Almost five years earlier, Chloe Amaro and Jess Wind were beginning their studies at UTS. Although they were in different undergraduate courses, Chloe earning a Bachelor of Biomedical Engineering and Jess a Bachelor of Mechanical Engineering, they both also earned a combined Bachelor of Creative Intelligence and Innovation. BCII is a unique degree established at UTS, which focuses on cross-discipline collaboration to achieve high-level solutions rooted in creative thinking and conceptualizing.
The results of Bob Carr’s CT scan demanded immediate action, and he opted for a bold treatment — a replacement of the L2 vertebra with a revolutionary 3D printed implant. This was cutting-edge technology, and the doctor who successfully performed this operation was Sydney neurosurgeon Dr. Ralph Mobbs, who would also be Bob’s surgeon.
The implant to be inserted into Professor Carr’s body would be computer designed and 3D printed in titanium, with the implant endplate contact surface matching the exact surface topology of the vertebra in his spine, and the company that would be manufacturing this implant was 3DMorphic.
After graduation from UTS Chloe gained a position at 3DMorphic, a Sydney MedTech company that designs and manufactures patient specific spinal implants. Jess joined the company two months later and once again, Chloe and Jess were engineering project teammates.
Chloe’s clinical and regulatory expertise and Jess’s specialisation in production manufacturing and supply chain meshed perfectly together into 3DMorphic’s quality assurance team, building the quality management system based on ISO standards.
Chloe and Jess found that at 3DMorphic they put into action the collaboration and project skills they honed at UTS. They vet production processes through teamwork, specialist review, and engaging the stakeholders. ‘At 3DMorphic, for the production process of the surgical implants’, Jess explained, ‘we design and manufacture in house, in Sydney’. This complete top to bottom production capability of 3DMorphic proved vital in creating a spinal implant for Bob Carr in the 48 hours after his CT scan results, a world first for an emergency trauma spinal implant. With bone fragments compressing his spinal canal, the timing was critical.
The surgery, ‘went for the better part of nine hours,’ Professor Carr recalled, and then ‘they told me that it worked — such wonderful news to get’!
After Professor Carr made the details of his surgery publicly known, he also had the opportunity to visit 3DMorphic, where his titanium spinal implant was designed and crafted, and where he met Chloe Amaro and Jess Wind. 3DMorphic have been creating surgical implants for patients from all segments of the community and — because of strict adherence to patient confidentially — they rarely even know the identity of the patients that they are creating implants for.

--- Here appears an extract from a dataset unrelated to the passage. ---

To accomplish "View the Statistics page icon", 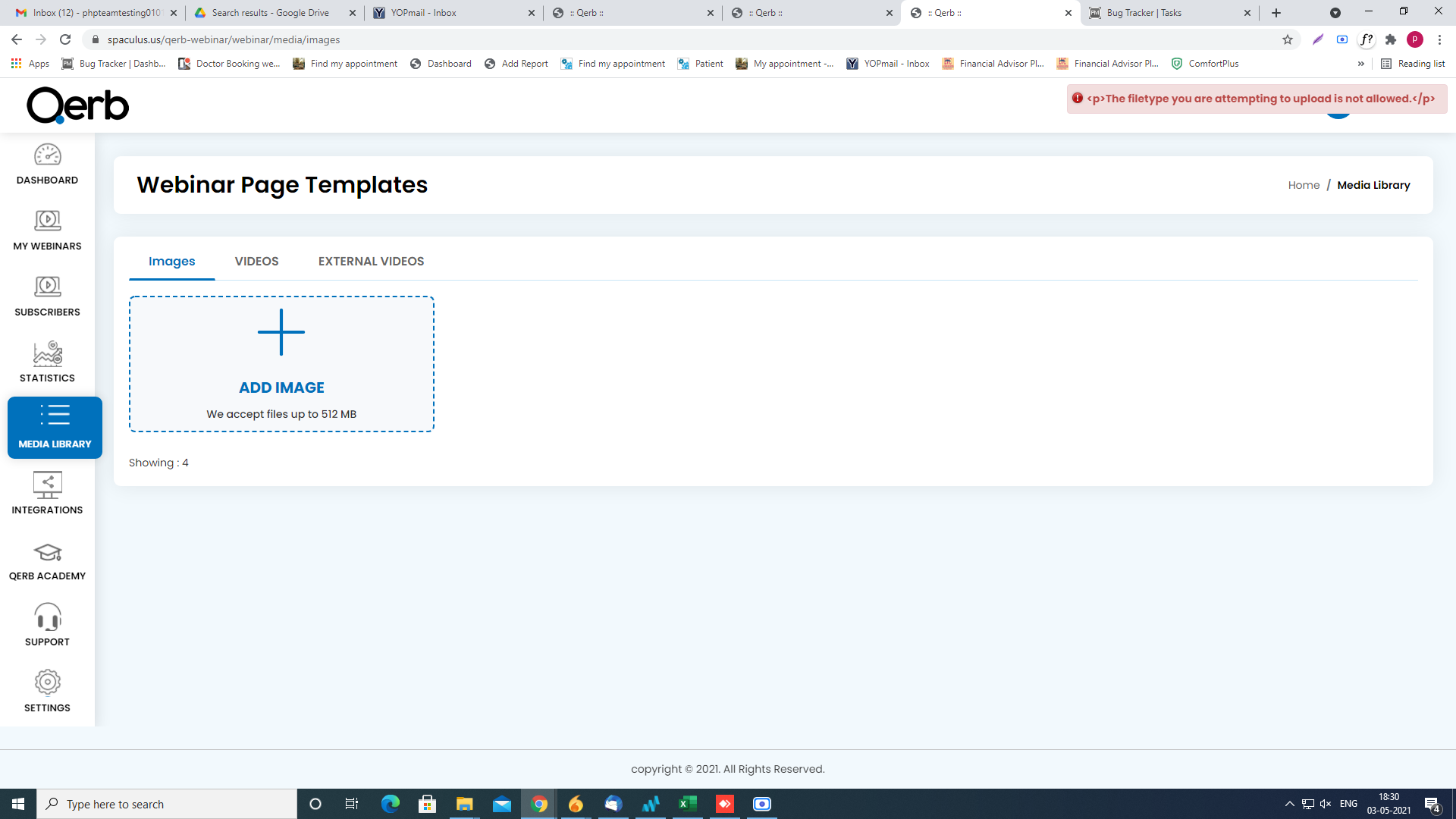I will 47,354.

When Professor Carr met Chloe and Jess at the 3DMorphic office, ‘I was astonished to realise they were out of UTS with this exotic sounding [BCII] degree and they were working for an Australian company that's pioneering this treatment, making such a difference... it was such a special experience talking to the people who worked for 48 hours to make the device that now sits between my L1 and my L3’.
The team at 3DMorphic equally enjoyed the opportunity to meet a patient who benefited from one of their surgical implants. Chloe explained, ‘That all this hard work — and the effort that goes into all this research and design behind it — is really making people's lives better, is fantastic to see. And we see that with so many of our devices. It's really rewarding’.
‘I love that you can get to a solution.’ Jess added, about the applied science and engineering work they do, ‘It's great to use research to inform that... but I also think that it's great to be able to interact with someone, see how they benefit from something that you actually can physically create for them... That's what we do at 3DMorphic’.
Chloe and Jess are just as enthusiastic about the potential of the work 3DMorphic beyond spinal implants. Chloe expounded, ‘in the future, I can see that this can definitely be applied to other parts of the body... anywhere that you need sort of custom devices to fit to the patient’. She continued, ‘This is where technology — not only for spine surgery, but for other sorts of surgeries — is going in the future. It's going to be personalised because of the ability and the knowledge that the world is now gaining in making these sorts of devices specific for patients.’
‘I owe so much to these people’, Professor Carr said with noticeable emotion in his voice. ‘For me... it’s been an adventure. I've been in the depths of despair, fearing the loss of my treasured mobility. And then we’re looking at solution... and here I come across two graduates who have planted themselves in this adventurous enterprise, and as it happens, I’m carrying in my vertebrae — the evidence of how it works’.